I pushed her hand away. “We can’t break into SeaWorld,” I repeated.

“There you go with the breaking again.” Margo paused and opened another Mountain Dew. Light reflected off the can onto her face, and for a second I could see her smiling at the thing she was about to say. “We’re not going to break anything. Don’t think of it as breaking in to SeaWorld. Think of it as visiting SeaWorld in the middle of the night for free.”





8.



“Well, first off, we will get caught,” I said. I hadn’t started the minivan and was laying out the reasons I wouldn’t start it and wondering if she could see me in the dark.

“Of course we’ll get caught. So what?”

“It’s illegal.”

“Q, in the scheme of things, what kind of trouble can SeaWorld get you into? I mean, Jesus, after everything I’ve done for you tonight, you can’t do one thing for me? You can’t just shut up and calm down and stop being so goddamned terrified of every little adventure?” And then under her breath she said, “I mean, God. Grow some nuts.”

And now I was mad. I ducked underneath my shoulder belt so I could lean across the console toward her. “After everything YOU did for ME?” I almost shouted. She wanted confident? I was getting confident. “Did you call MY friend’s father who was screwing MY boyfriend so no one would know that I was calling? Did you chauffeur MY ass all around the world not because you are oh-so-important to me but because I needed a ride and you were close by? Is that the kind of shit you’ve done for me tonight?”

She wouldn’t look at me. She just stared straight ahead at the vinyl siding of the furniture store. “You think I needed you? You don’t think I could have given Myrna Mountweazel a Benadryl so she’d sleep through my stealing the safe from under my parents’ bed? Or snuck into your bedroom while you were sleeping and taken your car key? I didn’t need you, you idiot. I picked you. And then you picked me back.” Now she looked at me. “And that’s like a promise. At least for tonight. In sickness and in health. In good times and in bad. For richer, for poorer. Till dawn do us part.”

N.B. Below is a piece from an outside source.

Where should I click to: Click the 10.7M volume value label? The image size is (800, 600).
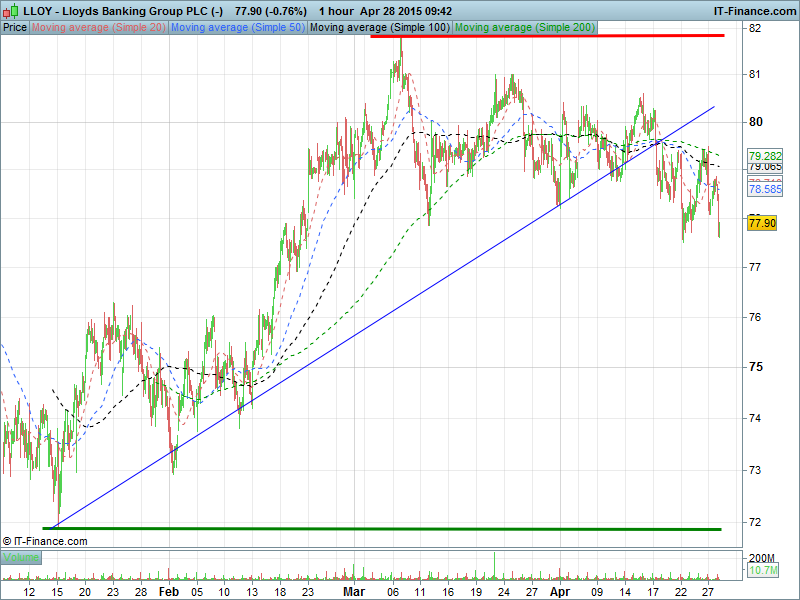click(x=764, y=570)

I started the car and pulled out of the parking lot, but all her teamwork stuff aside, I still felt like I was getting badgered into something, and I wanted the last word. “Fine, but when SeaWorld, Incorporated or whatever sends a letter to Duke University saying that miscreant Quentin Jacobsen broke into their facility at four thirty in the morning with a wild-eyed lass at his side, Duke University will be mad. Also, my parents will be mad.”

“Q, you’re going to go to Duke. You’re going to be a very successful lawyer-or-something and get married and have babies and live your whole little life, and then you’re going to die, and in your last moments, when you’re choking on your own bile in the nursing home, you’ll say to yourself: ‘Well, I wasted my whole goddamned life, but at least I broke into SeaWorld with Margo Roth Spiegelman my senior year of high school. At least I carpe’d that one diem.’”

“Noctem,” I corrected.

“Okay, you are the Grammar King again. You’ve regained your throne. Now take me to SeaWorld.”



As we drove silently down I-4, I found myself thinking about the day that the guy in the gray suit showed up dead. Maybe that’s the reason she chose me, I thought. And that’s when, finally, I remembered what she said about the dead guy and the strings— and about herself and the strings.

“Margo,” I said, breaking our silence.

“Q,” she said.

“You said . . . When the guy died, you said maybe all the strings inside him broke, and then you just said that about yourself, that the last string broke.”

She half laughed. “You worry too much. I don’t want some kids to find me swarmed with flies on a Saturday morning in Jefferson Park.” She waited a beat before delivering the punch line. “I’m too vain for that fate.”